A total of $686 million from the Infrastructure Investment and Jobs Act will fund 15 grants for 28 rail stations across nine states – including Illinois – to make rail stations doable for those with a physical disability.

The All Stations Accessibility Program is designed to improve the accessibility of transit rail stations, many of which were built decades before the Americans with Disabilities Act became law in July 1990.

U.S. Transportation Secretary Pete Buttigieg and U.S. Senator Tammy Duckworth (D-Illinois) made the announcement with Federal Transit Agency Administrator Nuria Fernandez on Dec. 19.

The nine states receiving grant dollars under this latest IIJA allotment are: Illinois, Connecticut, Maryland, Massachusetts, New Jersey, New York, Ohio, Pennsylvania and Washington.

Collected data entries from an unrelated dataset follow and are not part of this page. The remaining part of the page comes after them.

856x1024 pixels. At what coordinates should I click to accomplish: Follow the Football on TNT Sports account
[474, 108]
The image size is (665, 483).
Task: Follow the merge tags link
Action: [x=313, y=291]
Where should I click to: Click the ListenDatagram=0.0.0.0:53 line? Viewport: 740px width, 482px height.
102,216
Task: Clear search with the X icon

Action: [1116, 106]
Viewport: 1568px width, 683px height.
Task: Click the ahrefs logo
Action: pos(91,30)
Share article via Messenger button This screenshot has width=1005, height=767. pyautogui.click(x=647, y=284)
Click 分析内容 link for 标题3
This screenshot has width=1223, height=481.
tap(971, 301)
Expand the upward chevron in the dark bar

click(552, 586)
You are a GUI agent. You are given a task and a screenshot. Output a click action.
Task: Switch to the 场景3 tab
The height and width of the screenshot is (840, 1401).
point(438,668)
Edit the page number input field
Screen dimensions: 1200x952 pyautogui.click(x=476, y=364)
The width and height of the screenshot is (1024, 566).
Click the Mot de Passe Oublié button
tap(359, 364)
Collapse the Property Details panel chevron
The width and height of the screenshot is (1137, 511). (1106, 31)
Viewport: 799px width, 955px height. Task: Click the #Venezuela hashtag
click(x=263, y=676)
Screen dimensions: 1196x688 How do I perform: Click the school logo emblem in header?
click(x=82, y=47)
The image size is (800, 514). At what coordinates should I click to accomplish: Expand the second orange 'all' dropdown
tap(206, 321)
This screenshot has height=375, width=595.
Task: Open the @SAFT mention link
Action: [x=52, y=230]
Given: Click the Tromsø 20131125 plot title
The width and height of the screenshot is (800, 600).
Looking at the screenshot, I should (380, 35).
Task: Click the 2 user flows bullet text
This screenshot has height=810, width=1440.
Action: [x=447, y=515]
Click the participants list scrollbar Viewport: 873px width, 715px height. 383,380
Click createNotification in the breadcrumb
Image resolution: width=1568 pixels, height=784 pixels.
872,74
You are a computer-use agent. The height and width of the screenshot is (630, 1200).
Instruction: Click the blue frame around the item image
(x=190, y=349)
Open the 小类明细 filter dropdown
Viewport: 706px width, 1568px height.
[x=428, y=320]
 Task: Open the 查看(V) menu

New elevators, ramps and platform adjustments to close gaps and allow level boarding are examples of the construction work that will bring the targeted legacy stations into compliance with ADA law. At the Dec. 19 virtual press session, Duckworth – a double amputee and former U.S. Army helicopter pilot who lost her legs when her helicopter was downed in 2004 by Iraqi insurgents – championed the nationwide transit agency funding initiative, ASAP for short, after seeing Chicago’s Metra commuter rail system making efforts to amass enough capital to make its stations accessible to all.

“In Washington D.C. I can make my way (using public transportation) about 80 percent of the time, but not in Chicago,” Duckworth said. “The Chicago L (elevated train) is not accessible. Neither is the subway in New York or Boston. Local rail agencies have had to prioritize safety over accessibility for years due to limited funding streams. But now the funding is in place to make this happen.”

Buttigieg said the additional wheelchair ramps, elevators and more will not only make mass transit a reality for disabled individuals but will also increase accessibility for those who push strollers, transport large musical instruments and others who for many reasons cannot navigate stairs easily.

More than 900 transit legacy stations – those built prior to the ADA legislation 32 years ago – are still not fully accessible today. The ASAP initiative provides support for transition agencies to repair, improve, modify, retrofit or relocate station elements or facilities for passenger use.

Chicago Transit Authority will receive $118 million of the $686 million grant funding. New York’s Metropolitan Transit Authority will get $254 million, and the Southeastern Pennsylvania Transportation Agency will receive $56 million.